Maintaining Ongoing PCI Compliance and Security
Complying with the PCI DSS is crucial for businesses that handle sensitive payment card data. That’s because compliance is not just about adhering to a set of regulations—it is about keeping cardholder data safe for the sake of customers, and for the sake of a company’s ability to do business.
But what does it mean to maintain PCI compliance and security? Many think that compliance is a one-time project, and upon meeting all the necessary requirements, a business is secure and compliant for good. However, in reality, there are many challenges that must be met in an effort to not only make cardholder data safe, but keep it safe.
Compliance and Security: An Ongoing Effort
When it comes to maintaining compliance and security, there are commonly two misconceptions at work.
The first misconception is that compliance consists of completing a one-time checklist. In fact, PCI compliance is an ongoing process that helps ensure cardholder data (CHD) remains safe as businesses grow, technology develops, industry standards change, and new threats to data security emerge.
The second misconception is that compliance always equals better security. While the ultimate goal of PCI compliance is the security of sensitive data, one does not always guarantee the other. While the PCI DSS’s framework provides a solid baseline, the best way to develop a secure cardholder data environment (CDE) is to develop a culture of security—including the protection of information assets and IT infrastructure—the result of which should be a naturally compliant environment. There are four aspects of sustainability that need to be addressed to facilitate this kind of environment: technical component sustainability, administrative effort, operational consistency, and business objective strategy.
The Challenges of Maintaining Ongoing Compliance
Businesses maintaining compliance in an ever-changing environment will always face new challenges. If organizational changes within a business or technical changes to a CDE occur, those changes must be evaluated for compliance and security. Likewise, the release of new or updated rules and regulations by the PCI SSC—such as updates to the PCI DSS—mean that CDEs must be evaluated to ensure that continuing compliance. Finally, as new industry threats emerge—such as an increase in cybercriminal attacks or the discovery of technical vulnerability—those threats must be addressed and protected against.
What Requirements Need Review to Ensure Compliance?
Because no two businesses are exactly alike, no two CDEs are exactly alike. Thus, the requirement review process may differ from entity to entity. Likewise, while all requirements need review on a continual basis, the timeline for doing so varies. According to the a Verizon Compliance Report, evaluation frequency can be divided into daily, weekly, every (x) months, annually, periodically, and “after changes.” For example, while an annual review is recommended for media inventories, the review of logs and security events for all CDE components to identify suspicious activity is recommended daily. That’s why it is important for entities to plan for long-term evaluation to most effectively achieve compliance and security.
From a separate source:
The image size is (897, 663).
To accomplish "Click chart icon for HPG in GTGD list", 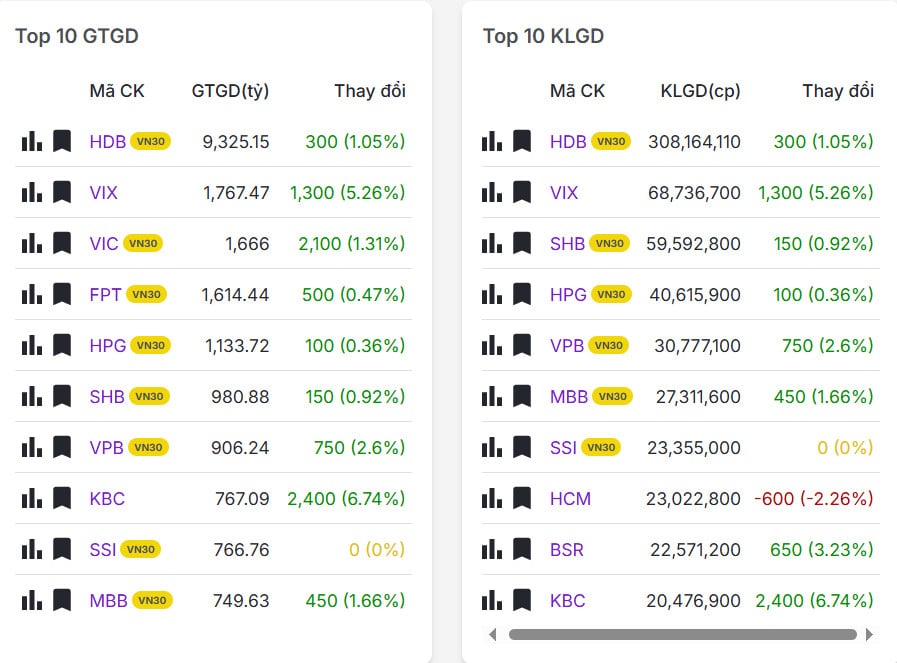I will click(x=32, y=345).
Planning for Success with a Hosting Partner
If your business is planning on partnering with a hosting provider, it’s important that the provider have experience with facilitating PCI compliance, and that you will be able to create a customized solution for your hosting needs. Because PCI compliance is a complex process, and because that process is different for every entity, it is advantageous to partner with a PCI compliant hosting provider that can couple both the services you need with the support to facilitate ongoing compliance.